Instructions for the task> Give all the records again, with no alterations.

Data for this task>
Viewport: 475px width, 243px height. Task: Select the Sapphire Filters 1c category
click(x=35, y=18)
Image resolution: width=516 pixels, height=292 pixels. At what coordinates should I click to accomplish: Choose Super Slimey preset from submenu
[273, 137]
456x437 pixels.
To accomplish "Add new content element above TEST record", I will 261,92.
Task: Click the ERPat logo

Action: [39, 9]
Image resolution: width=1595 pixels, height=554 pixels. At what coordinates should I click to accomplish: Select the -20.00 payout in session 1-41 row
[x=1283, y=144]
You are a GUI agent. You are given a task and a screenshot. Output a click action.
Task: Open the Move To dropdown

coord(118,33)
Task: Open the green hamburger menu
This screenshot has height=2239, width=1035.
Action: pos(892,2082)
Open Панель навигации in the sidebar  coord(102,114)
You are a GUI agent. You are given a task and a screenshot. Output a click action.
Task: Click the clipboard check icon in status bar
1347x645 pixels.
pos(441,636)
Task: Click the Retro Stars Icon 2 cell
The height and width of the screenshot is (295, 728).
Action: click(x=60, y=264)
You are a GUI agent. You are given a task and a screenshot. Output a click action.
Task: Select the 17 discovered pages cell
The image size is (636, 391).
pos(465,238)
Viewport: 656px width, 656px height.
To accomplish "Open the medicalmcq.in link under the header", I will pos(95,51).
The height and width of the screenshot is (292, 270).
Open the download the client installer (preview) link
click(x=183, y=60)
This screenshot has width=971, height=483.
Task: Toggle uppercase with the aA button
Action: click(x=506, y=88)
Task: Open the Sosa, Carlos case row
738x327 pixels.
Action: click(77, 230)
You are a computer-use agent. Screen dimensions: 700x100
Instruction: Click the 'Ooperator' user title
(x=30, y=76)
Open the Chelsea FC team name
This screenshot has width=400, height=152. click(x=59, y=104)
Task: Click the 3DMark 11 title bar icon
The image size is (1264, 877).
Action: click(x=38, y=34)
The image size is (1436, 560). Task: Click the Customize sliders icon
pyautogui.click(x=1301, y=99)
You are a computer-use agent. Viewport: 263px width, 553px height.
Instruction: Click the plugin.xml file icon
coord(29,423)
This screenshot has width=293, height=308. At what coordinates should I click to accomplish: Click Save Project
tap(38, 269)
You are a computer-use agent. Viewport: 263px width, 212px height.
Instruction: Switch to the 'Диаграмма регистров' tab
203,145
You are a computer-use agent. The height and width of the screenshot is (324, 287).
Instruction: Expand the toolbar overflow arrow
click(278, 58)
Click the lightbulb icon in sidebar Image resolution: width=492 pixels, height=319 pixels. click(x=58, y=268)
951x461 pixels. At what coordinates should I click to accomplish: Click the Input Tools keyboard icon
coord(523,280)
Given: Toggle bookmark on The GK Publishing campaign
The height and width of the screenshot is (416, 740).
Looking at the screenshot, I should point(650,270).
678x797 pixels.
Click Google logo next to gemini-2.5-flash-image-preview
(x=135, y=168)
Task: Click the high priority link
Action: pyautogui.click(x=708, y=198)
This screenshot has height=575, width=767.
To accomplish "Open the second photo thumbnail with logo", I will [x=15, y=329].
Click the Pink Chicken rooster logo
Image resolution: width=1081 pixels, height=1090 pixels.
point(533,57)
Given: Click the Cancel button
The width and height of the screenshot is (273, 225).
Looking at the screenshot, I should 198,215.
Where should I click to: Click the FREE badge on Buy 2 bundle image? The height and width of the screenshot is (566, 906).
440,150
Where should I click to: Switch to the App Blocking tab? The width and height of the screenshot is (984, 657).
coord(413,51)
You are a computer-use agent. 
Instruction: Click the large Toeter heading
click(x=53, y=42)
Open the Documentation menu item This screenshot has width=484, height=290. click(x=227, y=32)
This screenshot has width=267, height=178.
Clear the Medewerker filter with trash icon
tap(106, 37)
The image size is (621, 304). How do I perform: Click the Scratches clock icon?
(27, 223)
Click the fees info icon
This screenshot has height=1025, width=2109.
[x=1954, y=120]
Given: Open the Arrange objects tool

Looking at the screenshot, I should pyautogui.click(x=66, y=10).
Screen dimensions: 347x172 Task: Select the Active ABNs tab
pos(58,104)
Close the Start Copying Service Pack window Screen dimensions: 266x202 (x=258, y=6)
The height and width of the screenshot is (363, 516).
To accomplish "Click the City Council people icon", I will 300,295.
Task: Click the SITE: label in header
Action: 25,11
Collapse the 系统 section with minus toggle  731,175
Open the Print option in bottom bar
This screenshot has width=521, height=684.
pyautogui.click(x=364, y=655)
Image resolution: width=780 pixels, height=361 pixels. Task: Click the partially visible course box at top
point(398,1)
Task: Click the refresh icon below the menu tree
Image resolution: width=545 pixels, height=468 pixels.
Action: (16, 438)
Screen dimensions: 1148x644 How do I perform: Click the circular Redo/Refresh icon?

Task result>
Viewport: 475px width, 243px height. Task: Select the Sapphire Filters 1c category
click(x=35, y=18)
Image resolution: width=516 pixels, height=292 pixels. At what coordinates should I click to accomplish: Choose Super Slimey preset from submenu
[273, 137]
456x437 pixels.
To accomplish "Add new content element above TEST record", I will 261,92.
Task: Click the ERPat logo

Action: [39, 9]
Image resolution: width=1595 pixels, height=554 pixels. At what coordinates should I click to accomplish: Select the -20.00 payout in session 1-41 row
[x=1283, y=144]
You are a GUI agent. You are given a task and a screenshot. Output a click action.
Task: Open the Move To dropdown

coord(118,33)
Task: Open the green hamburger menu
This screenshot has height=2239, width=1035.
Action: pos(892,2082)
Open Панель навигации in the sidebar  coord(102,114)
You are a GUI agent. You are given a task and a screenshot. Output a click action.
Task: Click the clipboard check icon in status bar
1347x645 pixels.
pos(441,636)
Task: Click the Retro Stars Icon 2 cell
The height and width of the screenshot is (295, 728).
Action: click(x=60, y=264)
You are a GUI agent. You are given a task and a screenshot. Output a click action.
Task: Select the 17 discovered pages cell
The image size is (636, 391).
pos(465,238)
Viewport: 656px width, 656px height.
To accomplish "Open the medicalmcq.in link under the header", I will pos(95,51).
The height and width of the screenshot is (292, 270).
Open the download the client installer (preview) link
click(x=183, y=60)
This screenshot has width=971, height=483.
Task: Toggle uppercase with the aA button
Action: click(x=506, y=88)
Task: Open the Sosa, Carlos case row
738x327 pixels.
Action: click(77, 230)
You are a computer-use agent. Screen dimensions: 700x100
Instruction: Click the 'Ooperator' user title
(x=30, y=76)
Open the Chelsea FC team name
This screenshot has width=400, height=152. click(x=59, y=104)
Task: Click the 3DMark 11 title bar icon
The image size is (1264, 877).
Action: click(x=38, y=34)
The image size is (1436, 560). Task: Click the Customize sliders icon
pyautogui.click(x=1301, y=99)
You are a computer-use agent. Viewport: 263px width, 553px height.
Instruction: Click the plugin.xml file icon
coord(29,423)
This screenshot has width=293, height=308. At what coordinates should I click to accomplish: Click Save Project
tap(38, 269)
You are a computer-use agent. Viewport: 263px width, 212px height.
Instruction: Switch to the 'Диаграмма регистров' tab
203,145
You are a computer-use agent. The height and width of the screenshot is (324, 287).
Instruction: Expand the toolbar overflow arrow
click(278, 58)
Click the lightbulb icon in sidebar Image resolution: width=492 pixels, height=319 pixels. click(x=58, y=268)
951x461 pixels. At what coordinates should I click to accomplish: Click the Input Tools keyboard icon
coord(523,280)
Given: Toggle bookmark on The GK Publishing campaign
The height and width of the screenshot is (416, 740).
Looking at the screenshot, I should point(650,270).
678x797 pixels.
Click Google logo next to gemini-2.5-flash-image-preview
(x=135, y=168)
Task: Click the high priority link
Action: pyautogui.click(x=708, y=198)
This screenshot has height=575, width=767.
To accomplish "Open the second photo thumbnail with logo", I will [x=15, y=329].
Click the Pink Chicken rooster logo
Image resolution: width=1081 pixels, height=1090 pixels.
point(533,57)
Given: Click the Cancel button
The width and height of the screenshot is (273, 225).
Looking at the screenshot, I should 198,215.
Where should I click to: Click the FREE badge on Buy 2 bundle image? The height and width of the screenshot is (566, 906).
440,150
Where should I click to: Switch to the App Blocking tab? The width and height of the screenshot is (984, 657).
coord(413,51)
You are a computer-use agent. 
Instruction: Click the large Toeter heading
click(x=53, y=42)
Open the Documentation menu item This screenshot has width=484, height=290. click(x=227, y=32)
This screenshot has width=267, height=178.
Clear the Medewerker filter with trash icon
tap(106, 37)
The image size is (621, 304). How do I perform: Click the Scratches clock icon?
(27, 223)
Click the fees info icon
This screenshot has height=1025, width=2109.
[x=1954, y=120]
Given: Open the Arrange objects tool

Looking at the screenshot, I should pyautogui.click(x=66, y=10).
Screen dimensions: 347x172 Task: Select the Active ABNs tab
pos(58,104)
Close the Start Copying Service Pack window Screen dimensions: 266x202 (x=258, y=6)
The height and width of the screenshot is (363, 516).
To accomplish "Click the City Council people icon", I will 300,295.
Task: Click the SITE: label in header
Action: 25,11
Collapse the 系统 section with minus toggle  731,175
Open the Print option in bottom bar
This screenshot has width=521, height=684.
pyautogui.click(x=364, y=655)
Image resolution: width=780 pixels, height=361 pixels. Task: Click the partially visible course box at top
point(398,1)
Task: Click the refresh icon below the menu tree
Image resolution: width=545 pixels, height=468 pixels.
Action: (16, 438)
Screen dimensions: 1148x644 How do I perform: Click the circular Redo/Refresh icon?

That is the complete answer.